In recent years, the Kremlin has tried to pare back Moscow’s revenues by moving the seats of some large state corporations (VTB, Gazpromneft, and recently even Gazprom) to St. Petersburg. However, this is a palliative method that does not solve the main problem. Attempts by the Ministry of Finance to withdraw some of the capital’s revenues and feed them into the federal budget will also bring no change. Instead, it would be a good idea to create a conglomerate of territories around Moscow (not the Moscow Region, but, the Moscow Area) and create something similar around St. Petersburg. In this case, the redistribution of income from Moscow into nearby regions would not look as strange as a simple offer to share them with an “indefinite circle of people”.
A targeted transfer of this kind would not be very burdensome. Last year, Moscow’s budget revenues amounted to 2.1 trillion roubles,. Budget revenues of the Tula Region, for example, totalled 66.6 billion (or 385 billion, including the revenues of all seven neighbouring territories. This represents 18.3% of Moscow’s revenues. Given that some items of expenditure of the capital’s budget are artificially inflated while many sources of income (in particular, the tax on expensive real estate) are far from being fully utilised, it would be a good idea to create a system for redistributing some of Moscow’s revenues to the budgets of its neighbours.
These funds could not be used at their discretion. But, for example, they could go to fund joint projects of the capital and territories, with Moscow or St. Petersburg having the lion’s share. In this case, the funds could not be donated but would be invested instead. The authorities of megacities would start reaping profits in ten or more years, for example. At the same time, this money would give an impetus and boost the economic development of the regions, reducing the outflow of the population and making them more attractive for business. The capitals could double the budget budgets of their neighbouring regions without undue stress, acquiring new assets and new instruments of influence on their neighbours, and the main goal would be achieved: a more balanced economic growth would begin.
Serious developmental problems of the territories in the central core of the country, which enjoyed special attention from the central government, arose in Russia as a result of its imperial history. Efforts to maintain territorial expansion have always been costly, and the income received from the colonies were “naturally” appropriated by the central authorities. Likewise, the current “oil and gas revenues” are almost all credited to the federal budget). In turn, these funds were often used, and are still used, to “mark the borders.” Nowadays, it is more than obvious that most of the largest investment projects of the Kremlin, from the Crimean bridge and the Olympic facilities in Sochi to the new space infrastructure and transport infrastructure of the Primorsky Krai, are by the borders, hardly touching the central areas. They are also used as handouts to pacify the territories that are either restless or in need of spectacular development. Iin particular, Chechnya and the annexed Crimea, once again benefiting from the territories next to the capitals.

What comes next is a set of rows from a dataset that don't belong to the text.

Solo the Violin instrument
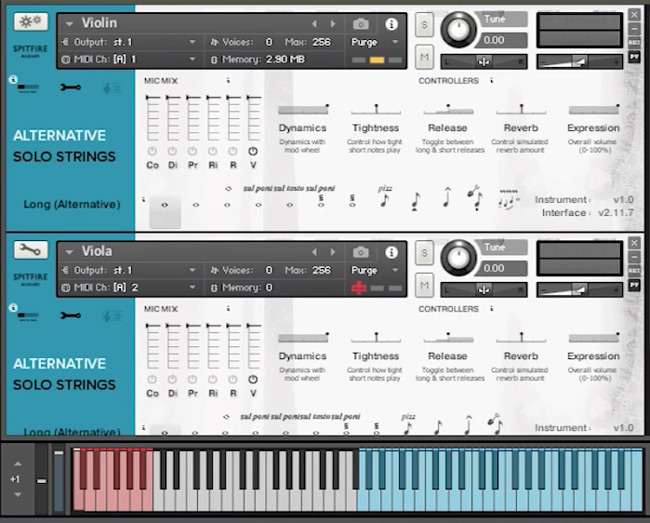Screen dimensions: 650x523 425,24
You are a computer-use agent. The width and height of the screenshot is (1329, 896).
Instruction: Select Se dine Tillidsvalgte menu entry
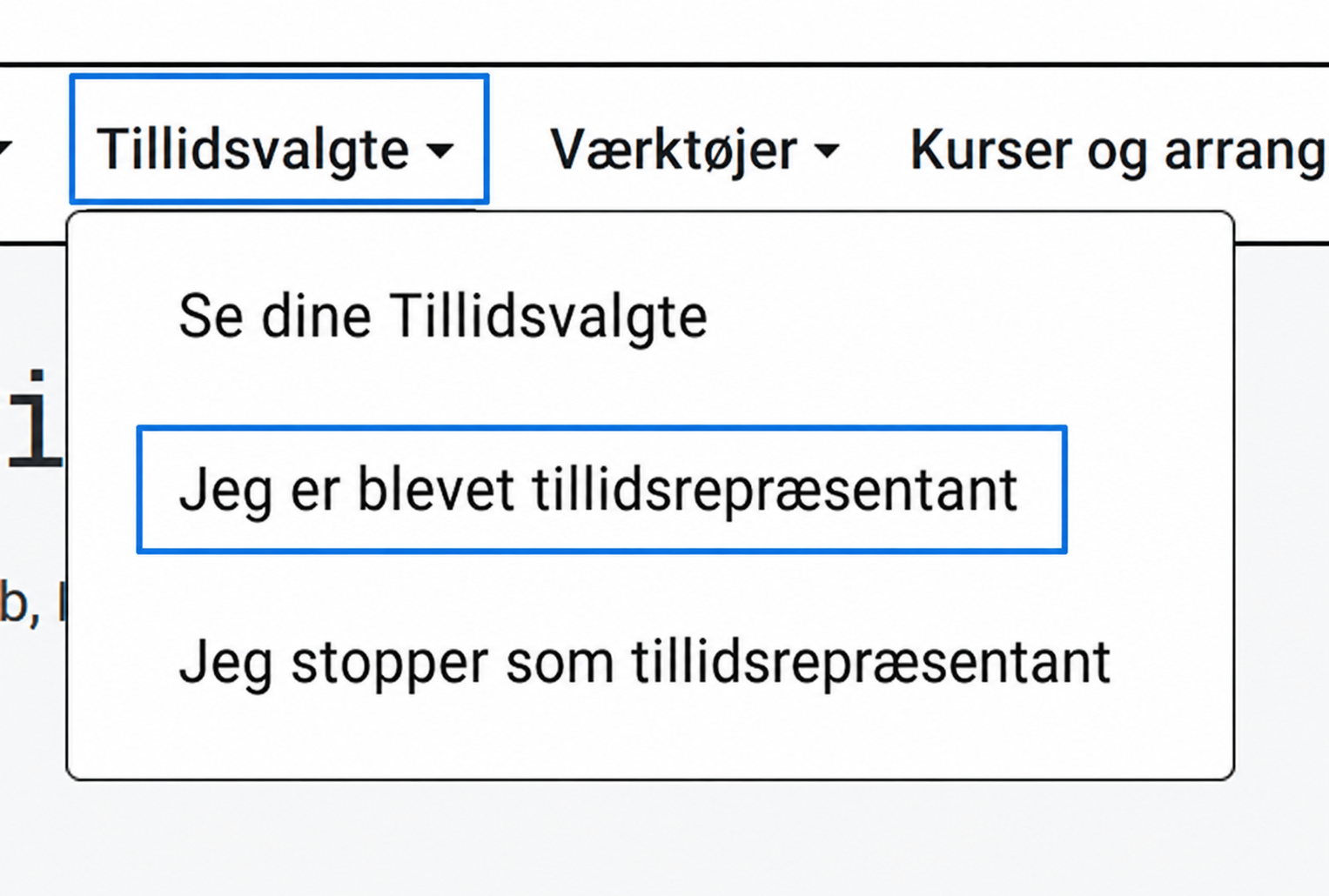(x=442, y=315)
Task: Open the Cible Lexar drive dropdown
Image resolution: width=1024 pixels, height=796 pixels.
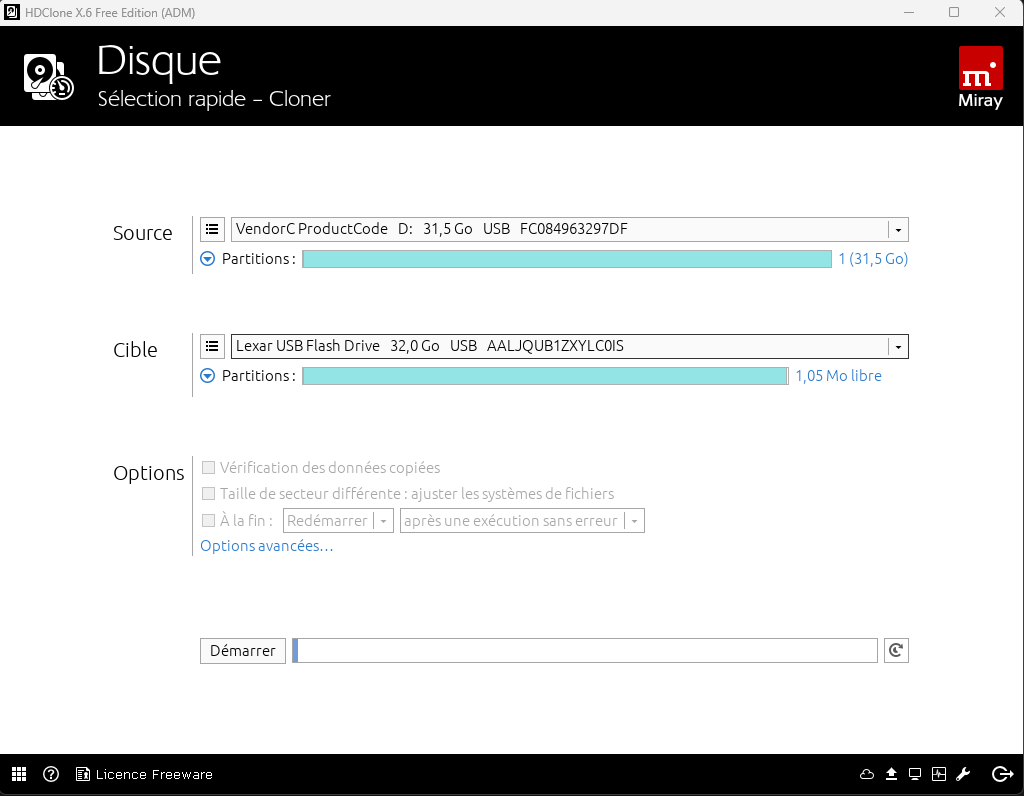Action: coord(898,347)
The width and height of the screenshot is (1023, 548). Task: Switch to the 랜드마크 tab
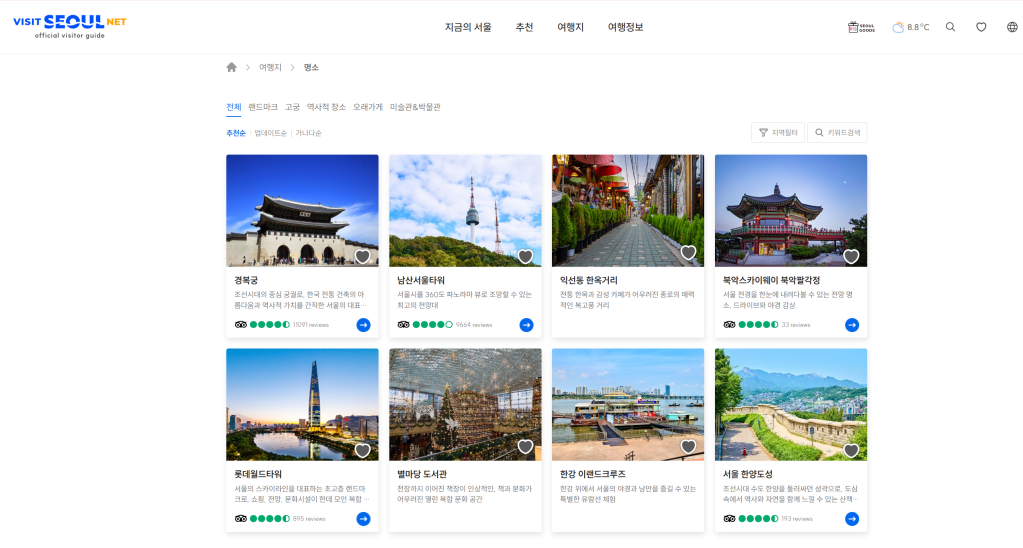point(263,107)
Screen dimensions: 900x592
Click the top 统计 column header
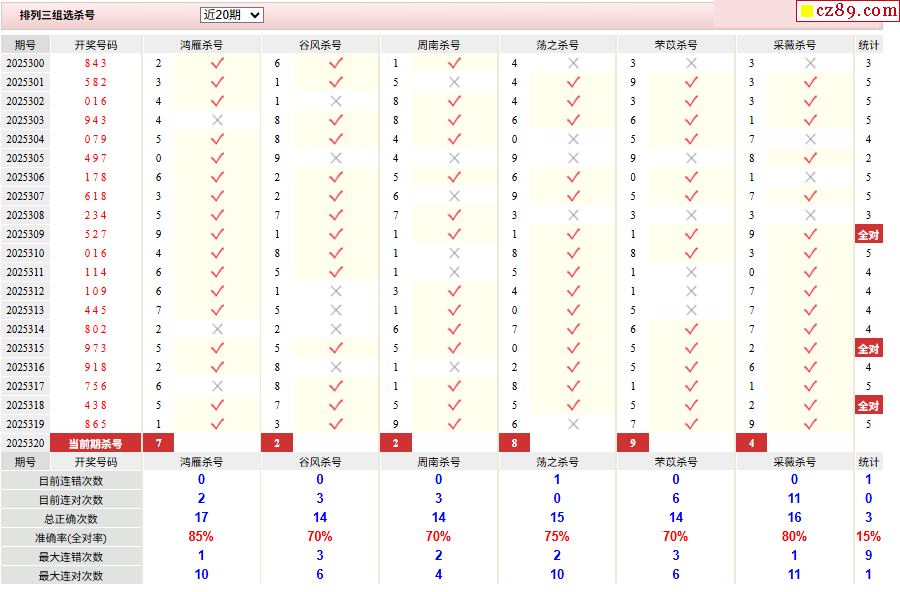869,45

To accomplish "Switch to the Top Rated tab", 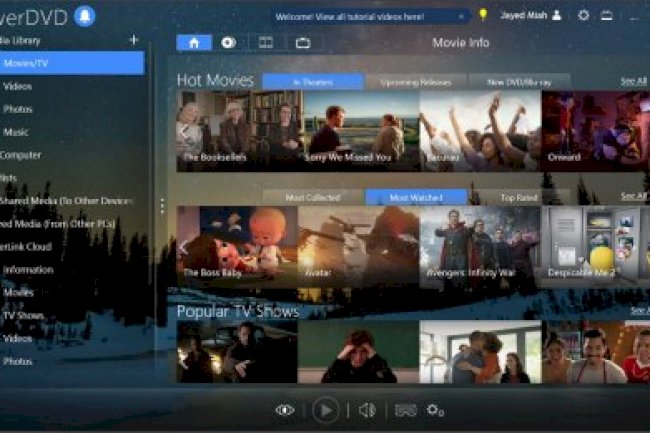I will coord(521,198).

This situation could be tolerable. Oddly enough, Soviet-style planning made it possible to keep economic differentiation within reasonable limits. But as market processes become spontaneous, it can no longer be tolerated. Sooner or later the problem of the expanded “Moscow Area” will become much more serious than all the problems of remote imperial peripheries. This should not be allowed, for the sake of preserving the essential conditions enabling the country’s development.